Test LayerWhat Is Known NowEconomic Meaning
Consolidated net cashNIS 536.0 million at the end of MarchNo consolidated liquidity stress, and covenants are far away
Operating cash flowNIS 86.4 million in the quarterProfit did convert into cash, but cash flow fell from NIS 138.8 million in the comparable quarter
DividendsNIS 42.3 million paid in April and another NIS 45.5 million declared in MayDistributions are already using part of the balance-sheet cushion
Strauss acquisition70% was acquired, and the transaction closed on May 12 with the consideration paid in fullCapital moved after the balance sheet date, but the consideration amount is not disclosed in the quarterly report
BuybackUp to NIS 50 million was approved, but no shares have been repurchasedThe signal exists, execution does not yet

The table does not say that cash is lacking. It says the right question for the next few quarters is not whether the company can fund ongoing operations, but how much freedom remains after all real cash uses. This is the all-in cash-flexibility view: operating cash flow, investments, debt repayment, leases, dividends, acquisitions and a potential buyback. In the first quarter, lease liability repayment alone was NIS 24.0 million, and investing activity included property and equipment, a loan to another party, acquisition of activities and intangible assets. Consolidated cash is therefore a strong starting point, not a full answer to the per-share value question.

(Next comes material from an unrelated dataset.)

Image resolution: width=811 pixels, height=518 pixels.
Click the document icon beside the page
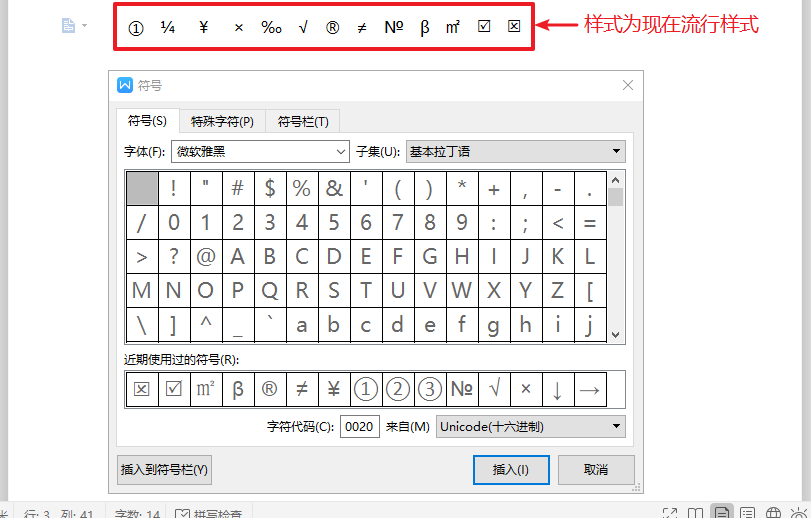pos(69,26)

Capital Decisions Have Moved From Signal To Execution

The three post-balance-sheet events set the same test from different angles. The first dividend has already left the cash box: NIS 42.3 million was declared in March and paid on April 9. The second dividend adds a new commitment: NIS 45.5 million was declared on May 17. The Strauss acquisition has closed: the acquisition of 70% of the company was completed on May 12, and the consideration was paid in full. Together with an approved but still unused buyback program, the company is signaling financial confidence while raising the burden of proof.

This creates an important distinction between value creation and value access. The Strauss acquisition may strengthen consulting and digital-transformation capabilities and widen cross-selling to existing customers. Dividends and a buyback can improve shareholder returns. But each of these moves draws from the same basic source: cash that moves from operations and subsidiaries up to the parent-company layer. Without a quarterly solo statement, the reader is left with a strong consolidated picture and less ability to measure how much cash is actually left where dividend and buyback decisions are made.

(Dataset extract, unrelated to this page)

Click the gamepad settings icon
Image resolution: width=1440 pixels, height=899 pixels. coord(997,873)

The market may keep giving weight to the cash balance and net cash, especially when short interest is relatively low at about 1.1% of the float and the equity trades around a NIS 4.6 billion market cap. But the multiple is not the only question now. If the company keeps distributing cash, buying businesses and leaving the buyback unused, the interpretation of the cash pile will move from balance-sheet strength to capital discipline.

Conclusions

The first quarter supports a positive read on One Technologies’ business strength, but it does not close the shareholder-value test. The company is growing, producing cash, holding high net cash and standing far from its financial covenants. The main friction has moved from the ability to generate profit to the ability to show clean capital allocation: dividends covered by recurring cash, acquisitions that raise earnings quality, and a buyback that does not remain only an authorization.

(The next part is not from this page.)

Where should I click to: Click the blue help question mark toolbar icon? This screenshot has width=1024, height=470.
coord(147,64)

The counter-thesis is strong enough to matter: this caution may be too harsh for a company with a comfortable balance sheet, positive cash flow and a growing business. If Strauss integrates without eroding the cash cushion, and if defense and AI activity start improving margins rather than only the strategic narrative, the first quarter may later look like another step in building a stronger platform. Until then, the proof point for the next two to four quarters is clear: fewer headlines about the size of the cash pile, and more evidence that the cash is accessible, disciplined and value-accretive per share.